Stored data entries
▬▬▬▬▬▬

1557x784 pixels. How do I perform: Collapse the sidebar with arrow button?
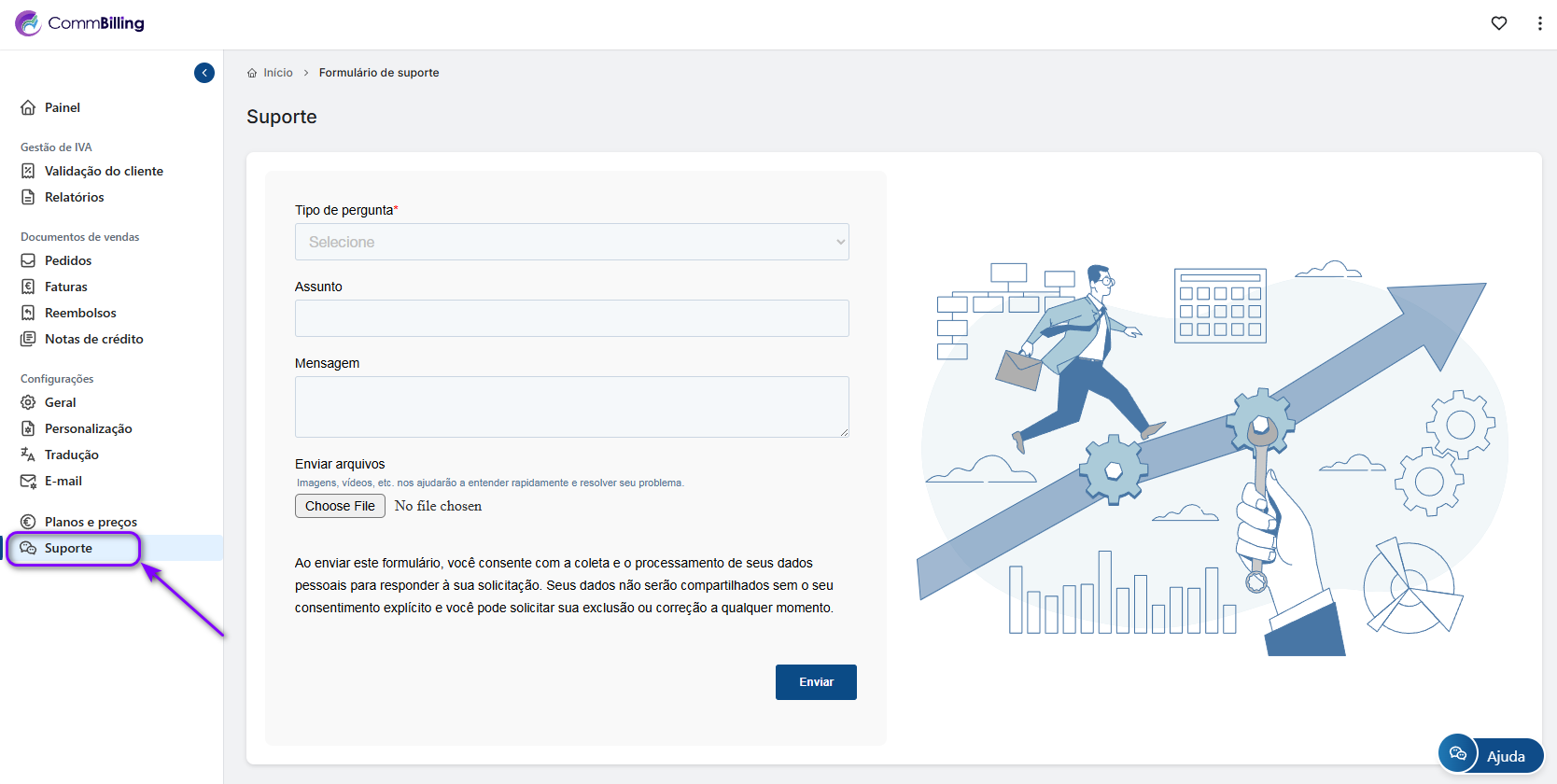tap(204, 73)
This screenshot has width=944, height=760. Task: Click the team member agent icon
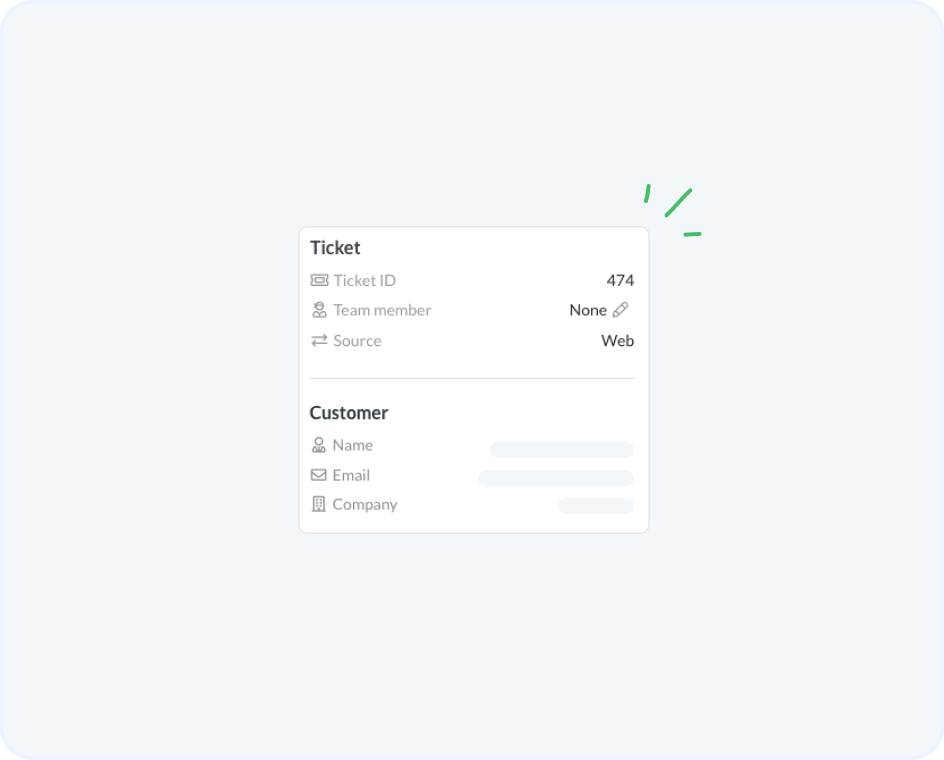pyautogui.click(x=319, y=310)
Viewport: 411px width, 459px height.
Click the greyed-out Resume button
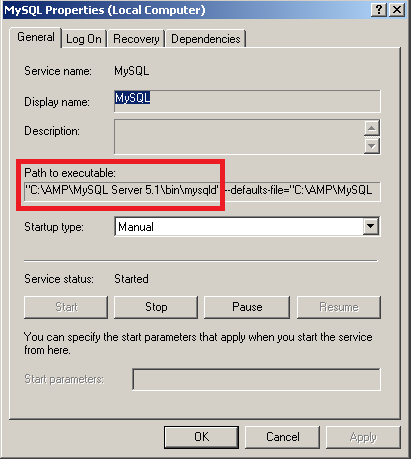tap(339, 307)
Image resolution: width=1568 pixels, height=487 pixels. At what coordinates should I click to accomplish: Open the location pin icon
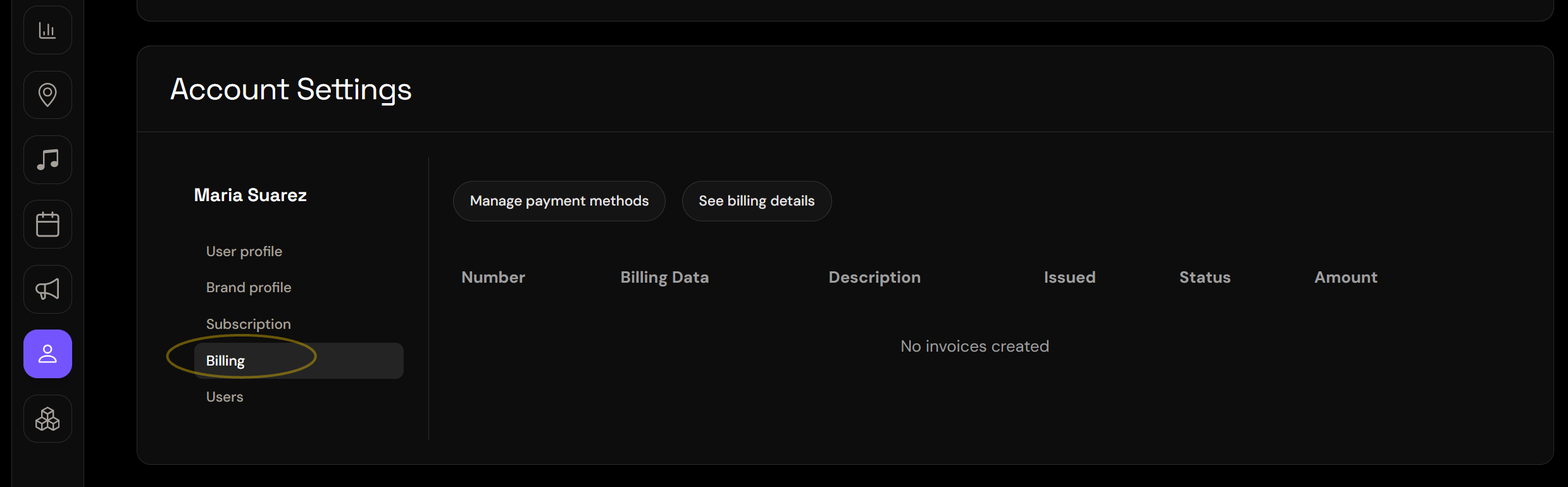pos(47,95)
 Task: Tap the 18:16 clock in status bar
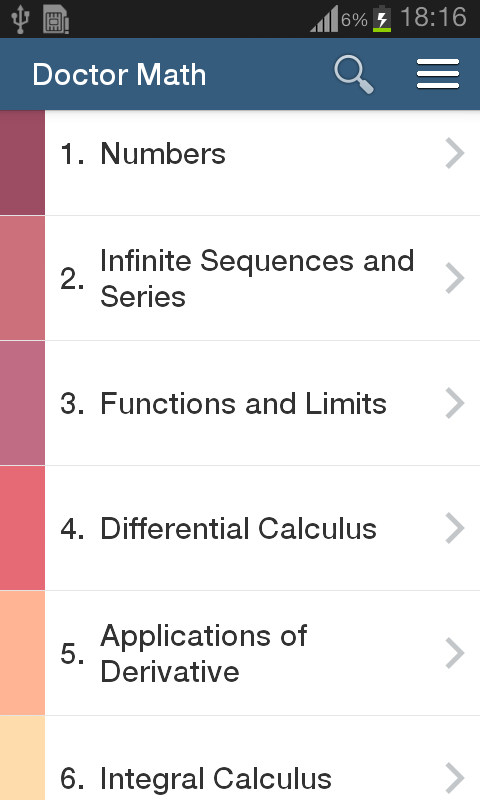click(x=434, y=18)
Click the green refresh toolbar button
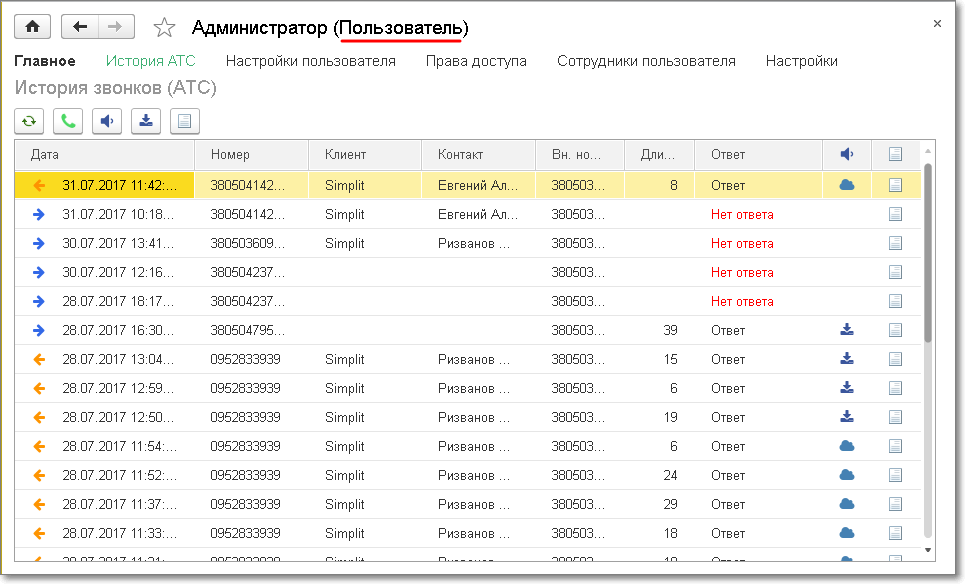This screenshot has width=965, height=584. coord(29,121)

▬▬▬▬▬▬

## [Problem to work on]
Reproduce the lines from the line containing "Image resolution: width=1568" through the end of the records above, exactly and inclusively, omitting pictures.

## [Your solution]
Image resolution: width=1568 pixels, height=487 pixels. At what coordinates should I click to accomplish: Open the location pin icon
pos(47,95)
 Task: Tap the 18:16 clock in status bar
click(x=434, y=18)
Click the green refresh toolbar button
This screenshot has width=965, height=584. coord(29,121)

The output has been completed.